Es war einmal vor langer, langer Zeit, da lebte ein König auf seiner Insel. Dieser König hatte sieben Söhne, aber nur eine Tochter, welche jede Krankheit magisch anzog. Stets wurde sie von Husten oder Fieber geplagt, sodass sich der König immerzu um sie sorgte. Und so kam es, dass er seine Söhne vernachlässigte, die sich bald darauf alle als alleinige Erben sahen.
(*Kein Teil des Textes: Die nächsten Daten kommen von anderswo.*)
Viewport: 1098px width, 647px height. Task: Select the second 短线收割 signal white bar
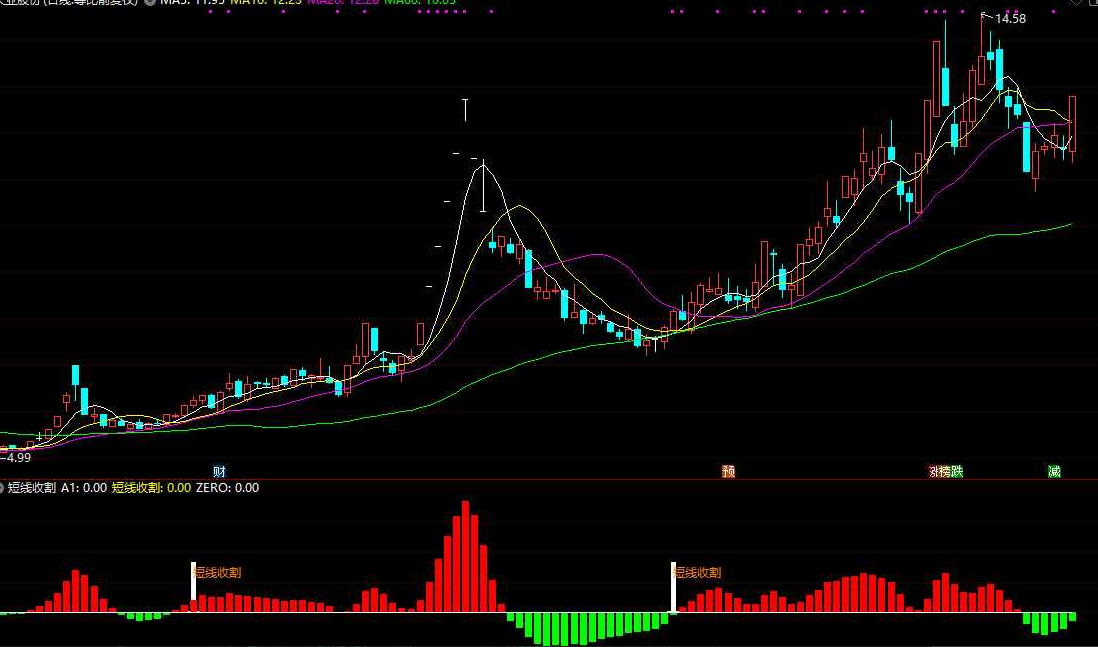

Jeder wollte nach dem Tod ihres Vaters das Reich regieren. Denn jeder sah sich selbst als perfekten Nachfolger an. So war der erste sehr geschickt in der Buchführung, der zweite hatte die Kunst der Diplomatie mit dem Festland erlernt, der dritte war in der Schiffsfahrt und der Meereskunde bewandert, der vierte wusste jede Nahrung herzustellen oder gar anzubauen, der fünfte war ein Gelehrter des Tempels, der mit Auszeichnungen überhäuft wurde, der sechste wusste jedes Tier zu besänftigen und für seine Zwecke zu gewinnen, der siebte lenkte die Stimme des Volkes mit seinem Gesang.

Wie konnten die Gaben der anderen Brüder wichtiger als die eigene sein? Geschweige denn für eine kränkliche Schwester ignoriert werden?